[Collected data]
· · ·

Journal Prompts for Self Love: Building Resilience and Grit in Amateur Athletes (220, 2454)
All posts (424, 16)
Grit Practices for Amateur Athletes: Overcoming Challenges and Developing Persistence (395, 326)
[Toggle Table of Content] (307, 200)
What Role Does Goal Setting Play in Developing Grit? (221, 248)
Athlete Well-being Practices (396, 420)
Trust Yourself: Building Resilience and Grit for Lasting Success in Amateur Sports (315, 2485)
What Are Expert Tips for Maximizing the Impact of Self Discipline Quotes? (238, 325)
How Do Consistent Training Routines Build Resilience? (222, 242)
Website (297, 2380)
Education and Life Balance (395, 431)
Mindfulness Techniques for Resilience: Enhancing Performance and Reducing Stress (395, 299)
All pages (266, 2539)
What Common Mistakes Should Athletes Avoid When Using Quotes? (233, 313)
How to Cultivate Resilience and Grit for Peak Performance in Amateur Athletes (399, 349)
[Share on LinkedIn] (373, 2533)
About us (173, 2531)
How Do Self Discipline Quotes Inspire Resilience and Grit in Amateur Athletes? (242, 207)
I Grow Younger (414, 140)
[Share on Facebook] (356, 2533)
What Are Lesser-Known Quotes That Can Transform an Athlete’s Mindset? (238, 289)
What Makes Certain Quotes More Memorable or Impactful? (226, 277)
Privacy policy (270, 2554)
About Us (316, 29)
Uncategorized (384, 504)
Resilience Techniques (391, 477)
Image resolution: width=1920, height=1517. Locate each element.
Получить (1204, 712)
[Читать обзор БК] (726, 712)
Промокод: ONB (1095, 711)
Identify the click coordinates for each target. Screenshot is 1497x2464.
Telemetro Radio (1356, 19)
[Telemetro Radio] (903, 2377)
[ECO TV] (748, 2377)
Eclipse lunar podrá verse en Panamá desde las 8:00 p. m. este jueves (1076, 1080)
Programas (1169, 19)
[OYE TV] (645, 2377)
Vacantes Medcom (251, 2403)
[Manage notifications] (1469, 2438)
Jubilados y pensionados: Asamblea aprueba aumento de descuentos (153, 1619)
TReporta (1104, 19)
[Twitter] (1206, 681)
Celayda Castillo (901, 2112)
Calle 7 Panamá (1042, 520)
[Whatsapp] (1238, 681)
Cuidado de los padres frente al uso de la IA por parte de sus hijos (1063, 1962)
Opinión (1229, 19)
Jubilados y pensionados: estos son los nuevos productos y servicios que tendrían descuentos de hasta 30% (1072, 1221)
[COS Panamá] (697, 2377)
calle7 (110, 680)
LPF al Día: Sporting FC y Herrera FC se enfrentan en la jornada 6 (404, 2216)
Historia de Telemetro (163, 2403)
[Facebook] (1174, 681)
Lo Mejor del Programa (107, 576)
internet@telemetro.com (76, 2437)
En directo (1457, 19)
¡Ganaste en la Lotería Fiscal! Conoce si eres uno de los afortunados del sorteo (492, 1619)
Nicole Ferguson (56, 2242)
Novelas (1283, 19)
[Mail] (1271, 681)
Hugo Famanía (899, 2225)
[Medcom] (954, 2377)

· · ·

Action item
The records above should be restated exactly, line for line.

Solution to this exercise
Journal Prompts for Self Love: Building Resilience and Grit in Amateur Athletes (220, 2454)
All posts (424, 16)
Grit Practices for Amateur Athletes: Overcoming Challenges and Developing Persistence (395, 326)
[Toggle Table of Content] (307, 200)
What Role Does Goal Setting Play in Developing Grit? (221, 248)
Athlete Well-being Practices (396, 420)
Trust Yourself: Building Resilience and Grit for Lasting Success in Amateur Sports (315, 2485)
What Are Expert Tips for Maximizing the Impact of Self Discipline Quotes? (238, 325)
How Do Consistent Training Routines Build Resilience? (222, 242)
Website (297, 2380)
Education and Life Balance (395, 431)
Mindfulness Techniques for Resilience: Enhancing Performance and Reducing Stress (395, 299)
All pages (266, 2539)
What Common Mistakes Should Athletes Avoid When Using Quotes? (233, 313)
How to Cultivate Resilience and Grit for Peak Performance in Amateur Athletes (399, 349)
[Share on LinkedIn] (373, 2533)
About us (173, 2531)
How Do Self Discipline Quotes Inspire Resilience and Grit in Amateur Athletes? (242, 207)
I Grow Younger (414, 140)
[Share on Facebook] (356, 2533)
What Are Lesser-Known Quotes That Can Transform an Athlete’s Mindset? (238, 289)
What Makes Certain Quotes More Memorable or Impactful? (226, 277)
Privacy policy (270, 2554)
About Us (316, 29)
Uncategorized (384, 504)
Resilience Techniques (391, 477)
Image resolution: width=1920, height=1517. Locate each element.
Получить (1204, 712)
[Читать обзор БК] (726, 712)
Промокод: ONB (1095, 711)
Identify the click coordinates for each target. Screenshot is 1497x2464.
Telemetro Radio (1356, 19)
[Telemetro Radio] (903, 2377)
[ECO TV] (748, 2377)
Eclipse lunar podrá verse en Panamá desde las 8:00 p. m. este jueves (1076, 1080)
Programas (1169, 19)
[OYE TV] (645, 2377)
Vacantes Medcom (251, 2403)
[Manage notifications] (1469, 2438)
Jubilados y pensionados: Asamblea aprueba aumento de descuentos (153, 1619)
TReporta (1104, 19)
[Twitter] (1206, 681)
Celayda Castillo (901, 2112)
Calle 7 Panamá (1042, 520)
[Whatsapp] (1238, 681)
Cuidado de los padres frente al uso de la IA por parte de sus hijos (1063, 1962)
Opinión (1229, 19)
Jubilados y pensionados: estos son los nuevos productos y servicios que tendrían descuentos de hasta 30% (1072, 1221)
[COS Panamá] (697, 2377)
calle7 (110, 680)
LPF al Día: Sporting FC y Herrera FC se enfrentan en la jornada 6 (404, 2216)
Historia de Telemetro (163, 2403)
[Facebook] (1174, 681)
Lo Mejor del Programa (107, 576)
internet@telemetro.com (76, 2437)
En directo (1457, 19)
¡Ganaste en la Lotería Fiscal! Conoce si eres uno de los afortunados del sorteo (492, 1619)
Nicole Ferguson (56, 2242)
Novelas (1283, 19)
[Mail] (1271, 681)
Hugo Famanía (899, 2225)
[Medcom] (954, 2377)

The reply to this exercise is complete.